Tim Berners-Lee is a good person and not a computer scientist so he has neither the knowledge nor enough malice to understand the pack of thieves he has surrounded himself with.
I'm not the only one saying this:
Semantic web is doomed to failure precisely because it is being pushed by a group with a reputation for talking rather than doing.
http://slashdot.org/comments.pl?sid=108295&thre
I already saw the box for it
given the nature of what they are trying to do with the sematic web stuff, and how using some sort of tagging/xml schema to define relationships, does this set the stage for a rule base like set of interactions to autmatically execute when the proper relationships are created that meet pre-defined rules? this would allow interactions between servers to happen naturally and allow for self-organizational-like qualities to 'emerge' from the web.
or i'm just a dreamer.
just a thought though...
Having access to tons of annotated data is a wonderfull dream. I could see academic institutions going for this, but not corporations for the most part.
You see, corporations don't WANT you to be able to access data easily. One of the major driving factors of the current web is advertising. Basically, this is something none of us want to see, but with web pages it's easy to try and force us to see it. Properly annotated data would kill advertising as we know it, something the corporations will not let happen.
Also, corporations do not want us to be able to easily compare data either. Take prices for instance. Many stores have promises like "we'll match any price". This worked on the basis that it's hard and tedious to go check other prices and people will think "well, hey, if they are making this promise surely they already have the lowest price otherwise everyone would be calling them on it". Well, no, most people will not go check for lower prices, and if they do and end up finding lower prices elsewhere, they will often buy elswhere. Easy price comparisons are not something online stores want to allow.

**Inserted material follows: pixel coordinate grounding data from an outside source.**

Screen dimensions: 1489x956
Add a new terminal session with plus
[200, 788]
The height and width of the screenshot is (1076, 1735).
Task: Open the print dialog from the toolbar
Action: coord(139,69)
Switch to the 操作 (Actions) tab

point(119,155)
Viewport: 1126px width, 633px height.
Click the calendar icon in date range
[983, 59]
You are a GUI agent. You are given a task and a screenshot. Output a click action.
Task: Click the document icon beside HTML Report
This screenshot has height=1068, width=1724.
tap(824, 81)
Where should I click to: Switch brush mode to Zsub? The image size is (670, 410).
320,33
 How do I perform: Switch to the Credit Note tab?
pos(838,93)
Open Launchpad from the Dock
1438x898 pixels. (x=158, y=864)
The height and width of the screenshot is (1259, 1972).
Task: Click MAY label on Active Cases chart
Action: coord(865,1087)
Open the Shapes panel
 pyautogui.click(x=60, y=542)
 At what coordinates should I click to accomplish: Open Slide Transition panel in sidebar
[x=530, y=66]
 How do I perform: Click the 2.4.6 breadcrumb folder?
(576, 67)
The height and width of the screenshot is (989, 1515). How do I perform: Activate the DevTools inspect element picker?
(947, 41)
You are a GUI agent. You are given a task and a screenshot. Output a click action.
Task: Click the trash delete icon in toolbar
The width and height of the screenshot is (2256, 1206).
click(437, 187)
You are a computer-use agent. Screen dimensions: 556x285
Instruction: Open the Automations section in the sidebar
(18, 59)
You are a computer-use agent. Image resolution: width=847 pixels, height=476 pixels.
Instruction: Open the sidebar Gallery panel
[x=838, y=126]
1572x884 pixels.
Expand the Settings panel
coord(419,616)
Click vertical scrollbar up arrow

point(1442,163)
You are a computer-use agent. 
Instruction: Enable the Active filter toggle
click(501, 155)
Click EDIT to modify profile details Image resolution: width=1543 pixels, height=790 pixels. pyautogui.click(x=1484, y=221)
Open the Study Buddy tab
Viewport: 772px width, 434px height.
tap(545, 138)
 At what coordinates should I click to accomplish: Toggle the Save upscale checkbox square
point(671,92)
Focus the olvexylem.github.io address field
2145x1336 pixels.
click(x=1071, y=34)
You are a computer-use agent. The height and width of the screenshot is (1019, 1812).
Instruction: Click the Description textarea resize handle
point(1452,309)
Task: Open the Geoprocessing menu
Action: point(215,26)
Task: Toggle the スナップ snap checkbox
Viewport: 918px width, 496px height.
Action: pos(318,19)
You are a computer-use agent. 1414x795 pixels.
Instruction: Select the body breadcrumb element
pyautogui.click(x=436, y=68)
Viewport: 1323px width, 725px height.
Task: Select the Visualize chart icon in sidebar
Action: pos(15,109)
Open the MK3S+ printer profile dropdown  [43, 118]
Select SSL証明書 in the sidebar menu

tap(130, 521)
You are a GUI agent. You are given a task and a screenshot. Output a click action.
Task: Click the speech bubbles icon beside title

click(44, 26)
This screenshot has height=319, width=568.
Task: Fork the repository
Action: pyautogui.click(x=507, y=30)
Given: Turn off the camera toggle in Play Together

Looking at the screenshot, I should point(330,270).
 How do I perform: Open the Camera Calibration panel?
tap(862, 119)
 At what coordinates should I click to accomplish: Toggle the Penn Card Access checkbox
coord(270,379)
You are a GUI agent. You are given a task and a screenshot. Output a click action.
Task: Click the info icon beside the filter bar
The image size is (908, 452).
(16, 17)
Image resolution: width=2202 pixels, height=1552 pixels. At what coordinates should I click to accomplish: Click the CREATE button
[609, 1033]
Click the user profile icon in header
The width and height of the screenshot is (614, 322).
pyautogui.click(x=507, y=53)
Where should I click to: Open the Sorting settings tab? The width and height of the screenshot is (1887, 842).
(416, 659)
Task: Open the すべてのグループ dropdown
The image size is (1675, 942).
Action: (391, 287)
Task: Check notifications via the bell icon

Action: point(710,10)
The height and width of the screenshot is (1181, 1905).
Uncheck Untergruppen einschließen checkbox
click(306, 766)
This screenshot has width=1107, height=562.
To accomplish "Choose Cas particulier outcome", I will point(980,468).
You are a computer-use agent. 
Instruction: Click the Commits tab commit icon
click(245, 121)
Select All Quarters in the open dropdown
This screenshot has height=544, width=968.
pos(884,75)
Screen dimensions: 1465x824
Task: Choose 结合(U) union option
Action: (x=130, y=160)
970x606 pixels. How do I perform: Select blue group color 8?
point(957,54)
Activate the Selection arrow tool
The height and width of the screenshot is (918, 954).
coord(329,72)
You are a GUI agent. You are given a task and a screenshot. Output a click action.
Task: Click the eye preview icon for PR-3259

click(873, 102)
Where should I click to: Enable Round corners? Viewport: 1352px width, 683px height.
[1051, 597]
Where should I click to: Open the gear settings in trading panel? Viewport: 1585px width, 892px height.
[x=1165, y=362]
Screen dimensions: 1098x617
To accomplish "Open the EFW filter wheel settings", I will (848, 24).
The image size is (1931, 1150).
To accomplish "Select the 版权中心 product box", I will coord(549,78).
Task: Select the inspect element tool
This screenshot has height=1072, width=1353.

Ulitmatly, most sites want to force you to look at data they want you to look at (ads). I doubt we'll ever see all web data in a nice annotated form allowing us to view only what we are interested in.
I admit, I use Golive for my websites. Because it does most of the work for me - and together with some scripted exporting and stuff I hardly have to touch the code, and it's nicely compliant and lean. I *can* code. I just don't really enjoy it, and it's not worth it for the amount of work I do nowadays.
;-)
I'd love to jump on the next thing, and I see the use of all this meta stuff. I try to treat meta tags with respect btw, and only use them on relevant pages.
But for this to take off, you'd need tools that organize the meta data FOR you. So that you only have to edit it lightly, to take out the silliness. Akin to using automated translation.
Which begs the question: why not make search engines and agents smarter instead?
I mean, I can't be the only lazy person here, can I? And I have sort of an interest in the stuff, so I'd probably do what's required, but most people wouldn't I'm sure.
If I were a betting man, I'd put my money on agents - even after all the bullshit and the failed expectations from the late '90s. I'd love to have some clever agents do my searches for me, and on the mac, there are already some pretty clever programs available for free (http://www.devon-technologies.com/)
(yeah, I'm too lazy to put this post in HTML too, so sue me
I think, therefore I am...I think.
Technologies like this are typically doomed to failure, because they violate one key precept-
computers should work for us, not the other way around.
Few people will bother with the effort of semantically marking up their documents, and
fewer still will do so in a way that is consistent in any way to be useful.
Computers / programmers will need to become better at analyzing human communication, anything else
hardly seems worth the effort.
Nice idea though.
You might find Dublin Core Metadata as an easier way to start than the W3C page for OWL.